Reading text -
= Julia Ford =

British actress, voice actress, and director

Julia Ford is a British actress, voice actress, and director.

==Career==
=== Acting ===
Ford's acting work includes theatre, film, radio, and television productions.

She played the lead role of Agnes in Molière's School For Wives at the National Theatre, aged 23. In 2015 and 2016 she played Lydia Lambert in Husbands and Sons at the National Theatre.

=== Directing ===
In 2017 Ford directed In His Kiss for BBC Radio 4.

In 2018 she directed Harlan Coben's Safe for Netflix, and in 2019 she directed a new three-part series for ITV, Sticks and Stones. In 2022 Ford directed the last three episodes of the BBC series Everything I Know About Love.

Ford directed the 2024 true crime drama TV miniseries Until I Kill You, written by Nick Stevens and produced by Ken Horn for World Productions.

Jobs -
- 1) In the Julia Ford biography, what role did Ford play in Husbands and Sons at the National Theatre?
- 2) Return the stretch of the Julia Ford biography from "In 2018 she" to "for World Productions.", word for word.

Material provided -

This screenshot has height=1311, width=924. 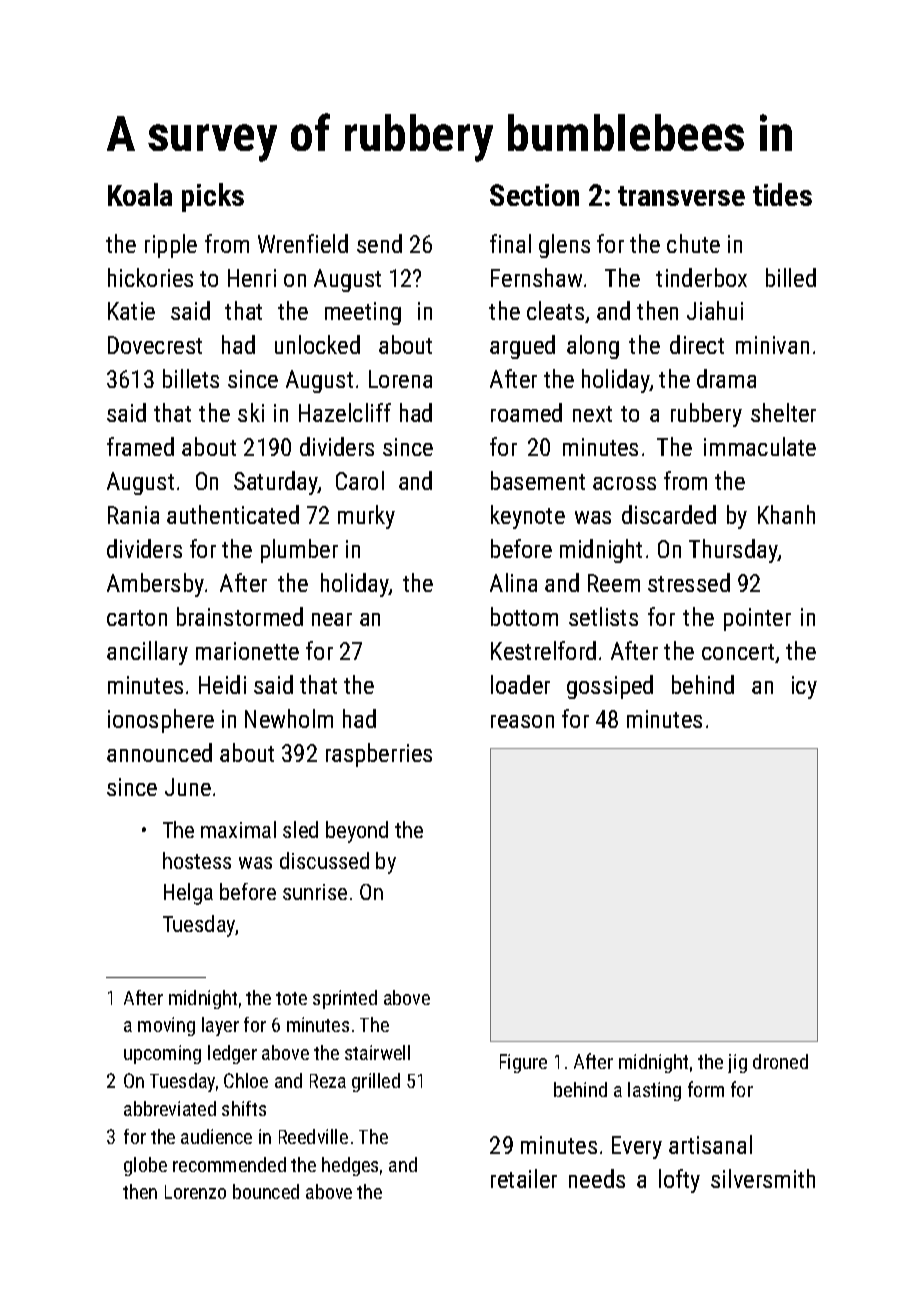 I want to click on icy, so click(x=804, y=687).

Expected responses -
- 1) Lydia Lambert

- 2)
In 2018 she directed Harlan Coben's Safe for Netflix, and in 2019 she directed a new three-part series for ITV, Sticks and Stones. In 2022 Ford directed the last three episodes of the BBC series Everything I Know About Love.

Ford directed the 2024 true crime drama TV miniseries Until I Kill You, written by Nick Stevens and produced by Ken Horn for World Productions.